On peut dire de Bikanir ce que La Fontaine dit des bâtons flottants:
De loin c'est quelque chose, et de près ce n'est rien
L'aspect extérieur de la ville lui est favorable; mais ce n'est qu'un amas sans ordre de cabanes avec des murailles de «bousillage».
A ce moment, le pays était envahi par cinq armées, et les deux belligérants expédiaient envoyé sur envoyé à l'ambassadeur anglais pour tâcher d'obtenir, sinon un secours matériel, du moins un appui moral.
Elphinstone fut reçu par le rajah de Bikanir.
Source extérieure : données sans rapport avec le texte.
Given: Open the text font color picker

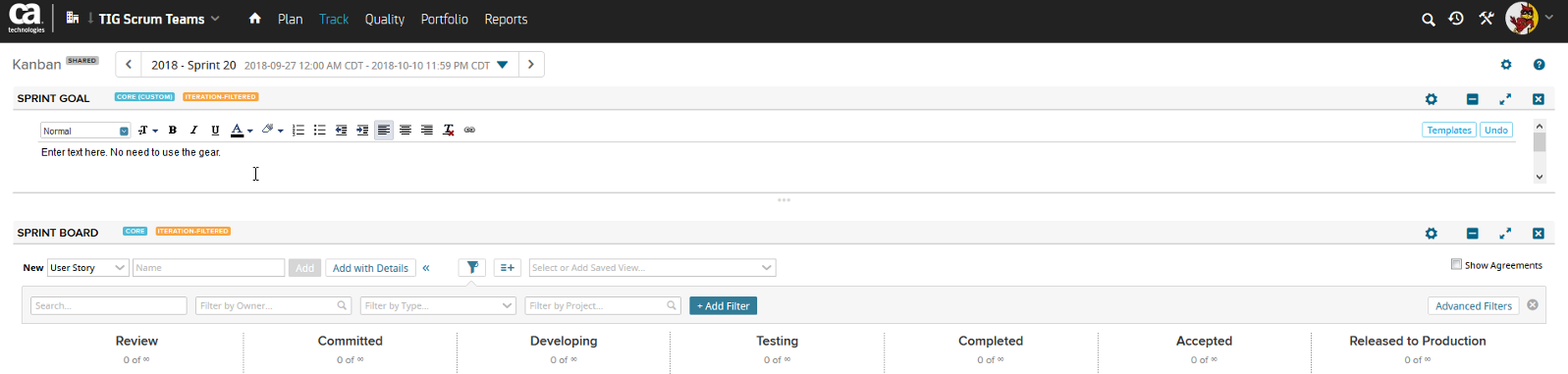Looking at the screenshot, I should [x=242, y=131].
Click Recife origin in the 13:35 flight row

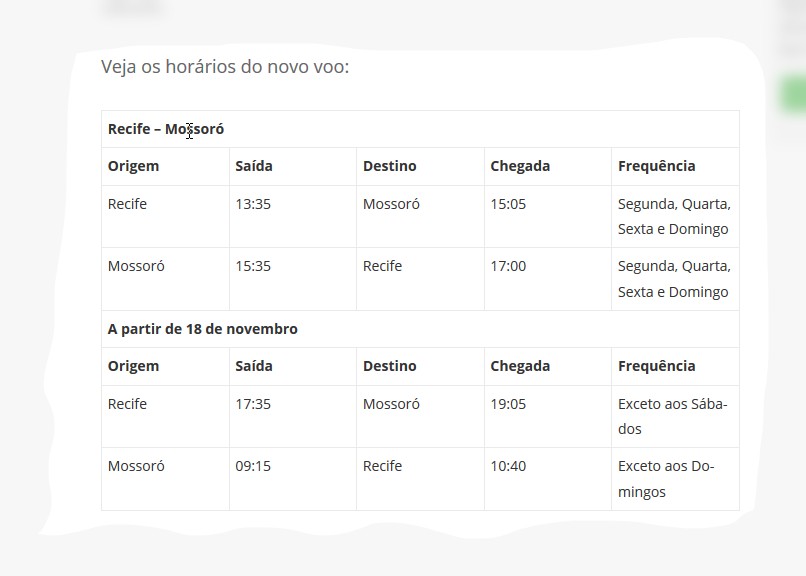click(127, 204)
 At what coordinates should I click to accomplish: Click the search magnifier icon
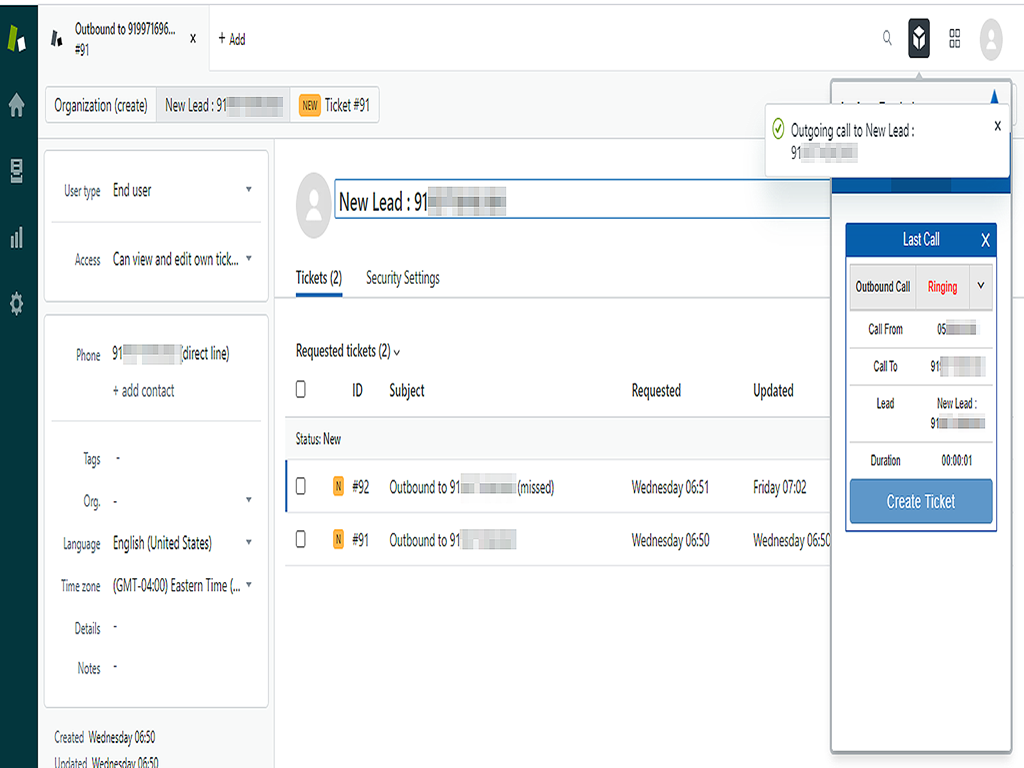tap(887, 39)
«Cette cour, dit-il, était fort différente de toutes celles que j'avais vues dans l'Inde. Les hommes étaient plus blancs que les Hindous, ressemblaient aux Juifs par la configuration de leurs traits et étaient coiffés de turbans magnifiques. Le rajah et ses parents avaient des bonnets de plusieurs couleurs, enrichis de pierreries. Le rajah s'appuyait sur un bouclier d'acier, dont le milieu relevé en bosse et la bordure étaient incrustés de rubis et de diamants. Quelques moments après (notre entrée), le rajah nous proposa de nous soustraire à la chaleur et à l'importunité de la foule..... Nous nous assîmes à terre, suivant la coutume indienne, et le rajah prononça un discours, dans lequel il nous dit qu'il était le vassal du souverain de Delhi, et que, Delhi étant au pouvoir des Anglais, il s'empressait de reconnaître en ma personne la suzeraineté de mon gouvernement. Il se fit apporter les clés du fort et me les offrit, mais je les refusai, n'ayant aucun pouvoir à cet égard. Après de longues instances, le rajah consentit à garder ses clés. Quelque temps après, une troupe de bayadères entra; les danses et les chants ne cessèrent qu'à notre départ.»
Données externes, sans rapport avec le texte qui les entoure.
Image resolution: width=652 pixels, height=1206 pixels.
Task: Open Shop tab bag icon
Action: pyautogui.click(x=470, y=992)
Au sortir de Bikanir, il faut rentrer dans un désert, au milieu duquel s'élèvent les cités de Moujghur et de Bahawulpore, où une foule compacte attendait l'ambassade. L'Hyphase, fleuve sur lequel navigua la flotte d'Alexandre, ne répondit pas à l'idée qu'un tel souvenir évoquait. Le lendemain arrivait Bahaweel-Khan, gouverneur d'une des provinces orientales du Caboulistan. Il apportait de magnifiques présents à l'ambassadeur anglais, qu'il conduisit par la rive droite de l'Hyphase jusqu'à Moultan, ville fameuse par ses soieries. Le gouverneur de cette ville avait été frappé de terreur en apprenant l'arrivée des Anglais, et l'on délibéra pour savoir quelle attitude il conviendrait de tenir, si ceux-ci allaient prendre la ville par surprise où s'ils exigeaient sa cession.
Ces alarmes se calmèrent, et l'entrevue fut des plus cordiales. La description qu'en donne Elphinstone, pour paraître un peu chargée, n'en est pas moins curieuse.
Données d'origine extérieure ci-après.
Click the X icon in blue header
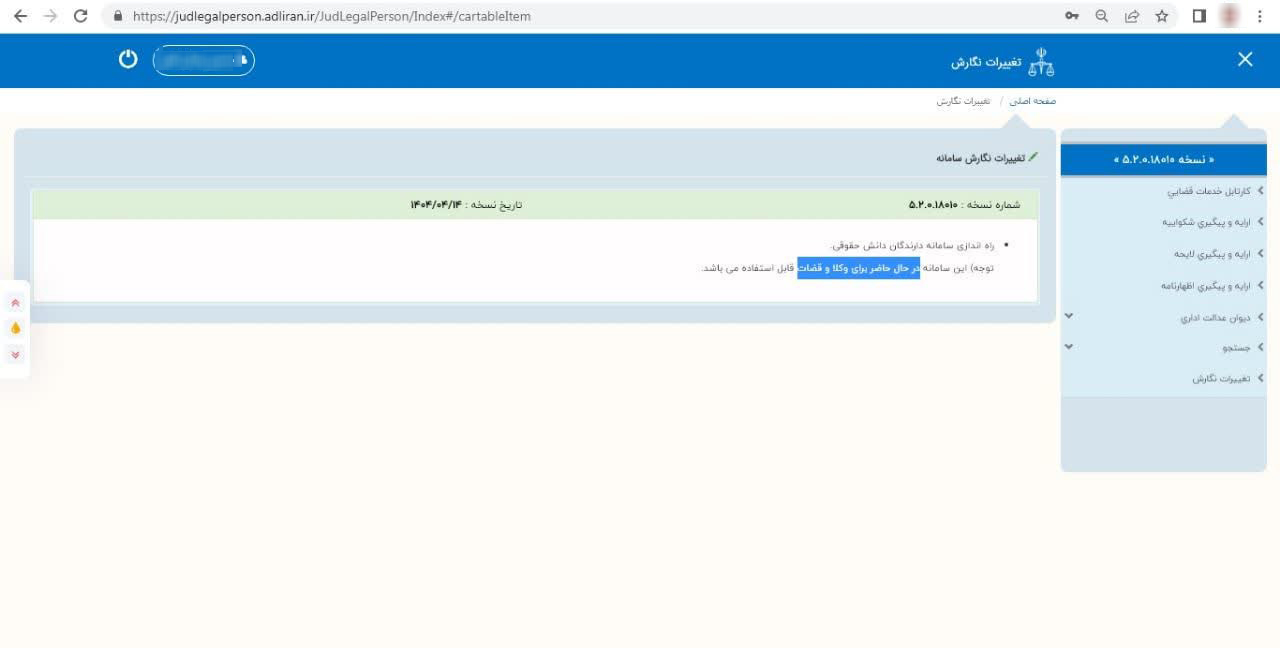Image resolution: width=1280 pixels, height=648 pixels. 1245,60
«Le gouverneur, dit-il, salua M. Strachey (le secrétaire de l'ambassade) à la manière persane. Ils s'acheminèrent ensemble vers la tente, et le désordre ne fit que s'accroître. Ici, on se battait à coups de poing; là, les cavaliers passaient à travers les piétons. Le cheval de M. Strachey fut presque jeté à terre, et le secrétaire eut beaucoup de peine à reprendre l'équilibre. En approchant de la tente, le Khan et sa suite se trompèrent de route, ils se précipitèrent sur la cavalerie avec tant d'impétuosité, que celle-ci eut à peine le temps de faire volte-face pour les laisser passer. Les troupes en désordre se replièrent sur la tente, les domestiques du Khan prirent la fuite, les paravents furent arrachés et foulés aux pieds, les cordes mêmes de la tente rompirent et la toile faillit nous tomber sur la tête. L'intérieur fut en un instant rempli de monde et dans une complète obscurité. Le gouverneur et dix personnes de sa suite s'assirent, les autres restèrent sous les armes. Cette visite fut de peu de durée; ce gouverneur ne savait que réciter son rosaire avec ferveur et me dire avec précipitation: «Vous êtes le bien-venu! vous êtes le bien-venu!» Enfin, il prétexta qu'il craignait que je fusse incommodé par la foule et il se retira.»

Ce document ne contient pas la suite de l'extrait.